If you think the relationship between the oxpecker and water buffalo is complicated, wait until you take a look at the dirt beneath your feet. By definition, a parasite is something that gets nourishment, or in some other way benefits, at the expense of its host. But sometimes the relationship can be mutually beneficial.
Earlier in this article we looked at the ways in which farmers employ parasitic wasps and other insects to be their foot soldiers in the battle against unwanted insects. But many farmers are similarly dependant on certain of types of fungi, yeasts and molds, many of which are parasites that combine to produce nutrient-rich soil at the expense of the plants they feed on. In some cases, fungi and plants form a symbiotic relationship, similar to that of the oxpecker and water buffalo, which benefits both parties.
One such example is mycorrhizal fungi, which can be found at your typical garden supply store. Mycorrhizal fungi colonize the roots of plants, where they absorb mycelium, moisture and carbohydrates from the plant.
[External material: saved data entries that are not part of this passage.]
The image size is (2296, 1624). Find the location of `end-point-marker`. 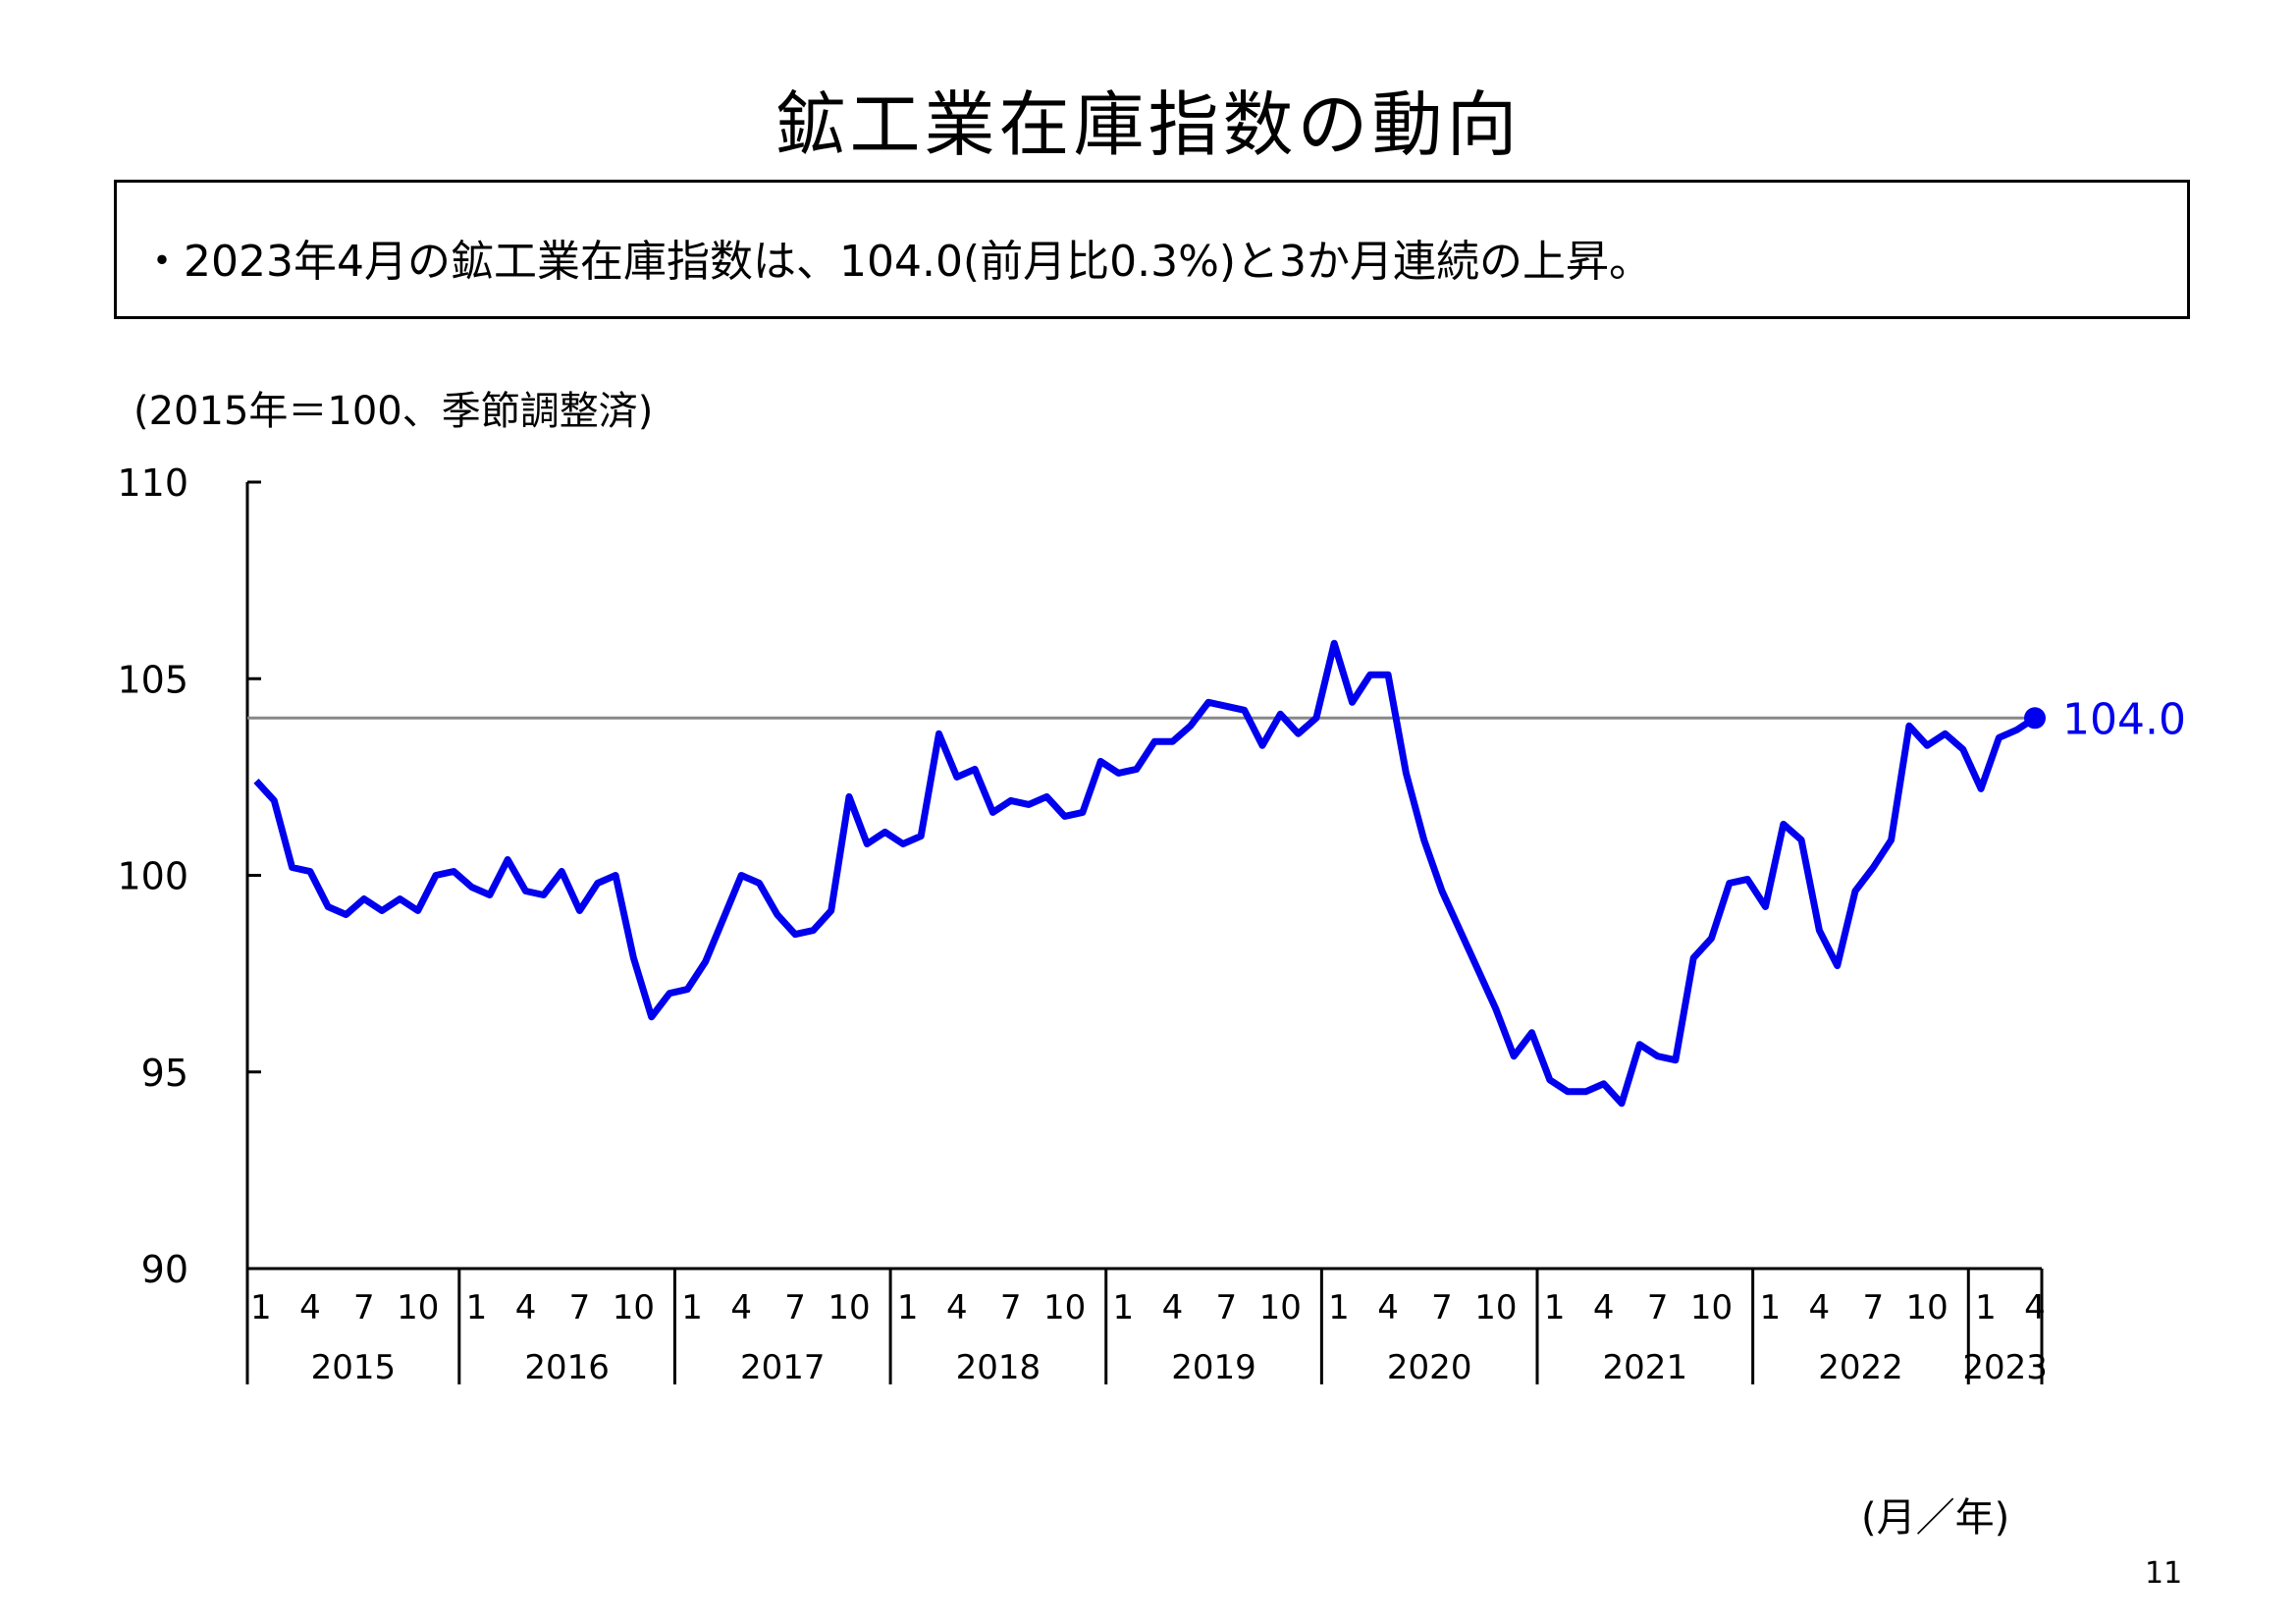

end-point-marker is located at coordinates (2035, 718).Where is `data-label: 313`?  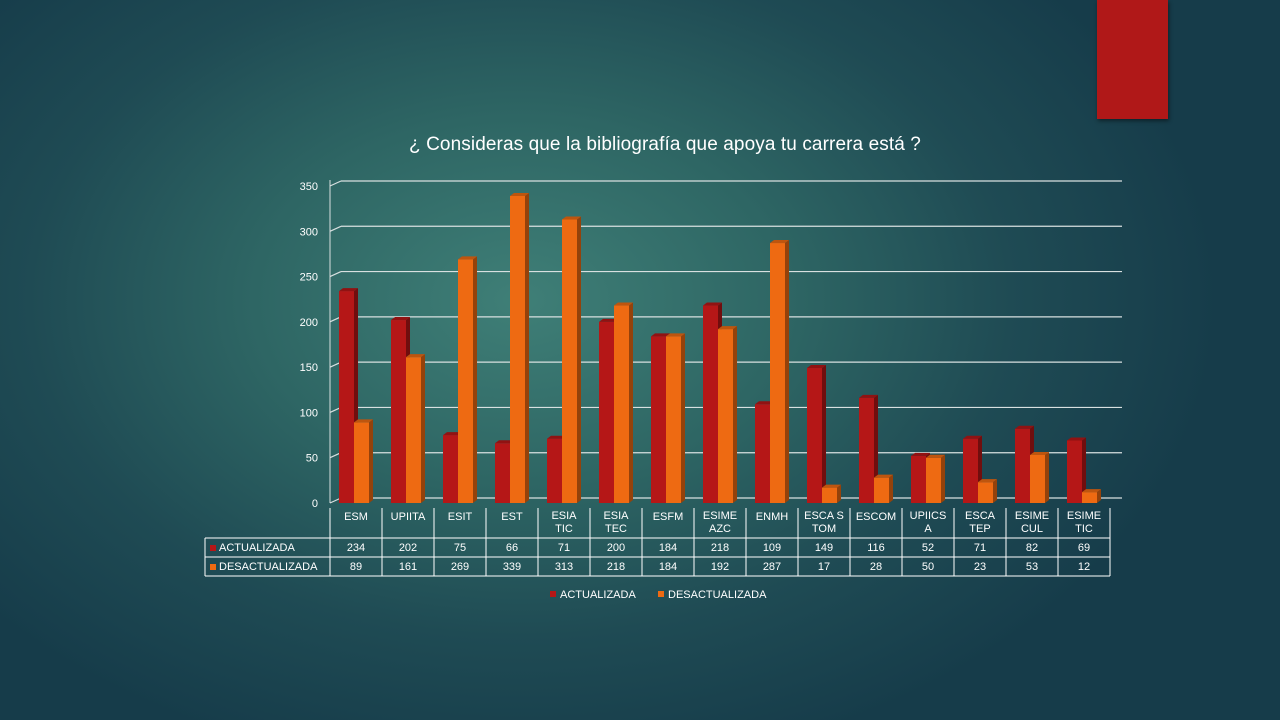
data-label: 313 is located at coordinates (564, 567).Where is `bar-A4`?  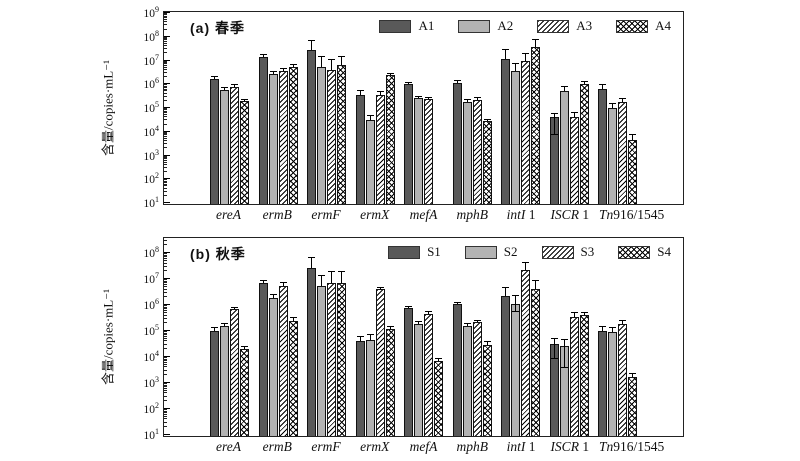
bar-A4 is located at coordinates (584, 144).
In turn, they supply the plant with nutrients from the surrounding soil, making it easier for the plant to absorb essential minerals and also helping to protect it from harmful pathogens. The symbiotic relationship between mycorrhizal fungi and plants is one of the most prevalent on Earth, as it exists in more than 90 percent of all vascular land plants [source: New York Botanical Garden].
The phenomenon isn't limited to fungi, though. Rhizobium, a common type of soil bacteria, forms a similar relationship with soybean plants. By itself, the soybean plant can't fix nitrogen, so it depends on the rhizobium bacteria, which is found in the roots of the plant, to fix atmospheric nitrogen and make it available to the plant. In return, the bacteria, like mycorrhizal fungi, receive carbohydrates, which the plant produces via photosynthesis.